Notes

Chapter 12: The Principle of Computational Equivalence

Section 8: Undecidability and Intractability


Proofs of undecidability

Essentially the same argument due to Alan Turing used on page 1128 to show that most numbers cannot be computable can also be used to show that most problems cannot be decidable. For a problem can be thought of as an infinite list of solutions for successive possible inputs. But this is analogous to a digit sequence of a real number. And since any program for a universal system can be specified by an integer it follows that there must be many problems for which no such program can be given.

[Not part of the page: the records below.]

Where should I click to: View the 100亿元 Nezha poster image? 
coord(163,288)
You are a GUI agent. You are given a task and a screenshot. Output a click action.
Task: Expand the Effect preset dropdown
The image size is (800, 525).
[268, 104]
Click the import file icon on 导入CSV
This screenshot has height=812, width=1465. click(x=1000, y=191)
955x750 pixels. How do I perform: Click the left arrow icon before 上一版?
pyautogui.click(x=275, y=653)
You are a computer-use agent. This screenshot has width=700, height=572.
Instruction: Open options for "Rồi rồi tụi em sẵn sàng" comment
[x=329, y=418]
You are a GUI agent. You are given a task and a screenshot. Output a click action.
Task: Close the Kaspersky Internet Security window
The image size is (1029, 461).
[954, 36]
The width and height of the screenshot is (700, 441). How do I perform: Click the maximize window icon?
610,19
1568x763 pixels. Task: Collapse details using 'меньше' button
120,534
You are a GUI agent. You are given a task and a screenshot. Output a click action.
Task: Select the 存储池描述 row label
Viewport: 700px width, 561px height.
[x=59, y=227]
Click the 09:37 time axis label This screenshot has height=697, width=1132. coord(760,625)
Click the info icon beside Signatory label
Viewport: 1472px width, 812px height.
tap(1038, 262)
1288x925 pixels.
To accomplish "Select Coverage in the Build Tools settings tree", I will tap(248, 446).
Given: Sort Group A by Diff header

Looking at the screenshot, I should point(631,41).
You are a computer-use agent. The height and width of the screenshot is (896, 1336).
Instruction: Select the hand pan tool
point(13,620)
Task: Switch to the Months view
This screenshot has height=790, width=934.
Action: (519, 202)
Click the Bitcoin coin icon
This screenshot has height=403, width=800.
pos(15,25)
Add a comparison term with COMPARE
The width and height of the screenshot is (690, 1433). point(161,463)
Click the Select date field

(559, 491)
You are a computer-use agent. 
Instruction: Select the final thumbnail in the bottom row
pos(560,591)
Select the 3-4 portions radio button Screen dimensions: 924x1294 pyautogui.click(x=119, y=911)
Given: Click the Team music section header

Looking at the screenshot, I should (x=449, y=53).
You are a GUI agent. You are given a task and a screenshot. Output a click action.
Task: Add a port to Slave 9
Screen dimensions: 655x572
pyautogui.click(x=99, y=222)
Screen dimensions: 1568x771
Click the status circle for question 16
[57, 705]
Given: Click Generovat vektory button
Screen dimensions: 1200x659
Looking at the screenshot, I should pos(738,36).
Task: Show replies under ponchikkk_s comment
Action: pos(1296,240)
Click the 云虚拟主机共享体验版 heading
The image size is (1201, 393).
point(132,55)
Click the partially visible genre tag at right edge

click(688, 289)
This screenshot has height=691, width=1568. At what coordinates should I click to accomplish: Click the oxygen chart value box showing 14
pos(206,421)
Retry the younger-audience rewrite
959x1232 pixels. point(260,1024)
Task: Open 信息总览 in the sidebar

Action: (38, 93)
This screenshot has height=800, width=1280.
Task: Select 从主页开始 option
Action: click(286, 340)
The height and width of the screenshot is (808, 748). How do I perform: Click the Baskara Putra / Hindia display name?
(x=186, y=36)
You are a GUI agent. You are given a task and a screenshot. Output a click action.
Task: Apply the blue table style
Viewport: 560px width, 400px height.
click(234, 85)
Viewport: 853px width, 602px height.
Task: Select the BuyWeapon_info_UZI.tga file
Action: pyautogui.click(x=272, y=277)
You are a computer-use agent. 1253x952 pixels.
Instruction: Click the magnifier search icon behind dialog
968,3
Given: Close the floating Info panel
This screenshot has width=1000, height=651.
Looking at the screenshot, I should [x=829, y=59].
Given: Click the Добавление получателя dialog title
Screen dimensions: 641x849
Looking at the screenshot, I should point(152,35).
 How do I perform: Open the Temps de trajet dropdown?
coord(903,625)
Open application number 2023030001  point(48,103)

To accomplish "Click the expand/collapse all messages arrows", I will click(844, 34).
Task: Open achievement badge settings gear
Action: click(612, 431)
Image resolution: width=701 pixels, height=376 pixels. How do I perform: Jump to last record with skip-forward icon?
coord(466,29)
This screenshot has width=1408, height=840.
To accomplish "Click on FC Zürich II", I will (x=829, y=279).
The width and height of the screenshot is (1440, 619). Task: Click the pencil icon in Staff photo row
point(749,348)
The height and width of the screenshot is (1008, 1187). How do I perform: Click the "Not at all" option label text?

To show that a particular problem like the halting problem is undecidable one typically argues by contradiction, setting up analogs of self-referential logic paradoxes such as "this statement is false". Suppose that one had a Turing machine m that could solve the halting problem, in the sense that it itself would always halt after a finite number of steps, but it would determine whether any Turing machine whose description it was given as input would ever halt. One way to see that this is not possible is to imagine modifying m to make a machine m' that halts if its input corresponds to a machine that does not halt, but otherwise goes into an infinite loop and does not itself halt. For if one considers feeding m' as input to itself there is immediately no consistent answer to the question of whether m' halts—leading to the conclusion that in fact no machine m could ever exist in the first place. (To make the proof rigorous one must add another level of self-reference, say setting up m' to ask m whether a Turing machine will halt when fed its own description as input.) In the main text I argued that undecidability is a consequence of universality. In the proof above universality is what guarantees that any Turing machine can successfully be described in a way that can be fed as input to another Turing machine.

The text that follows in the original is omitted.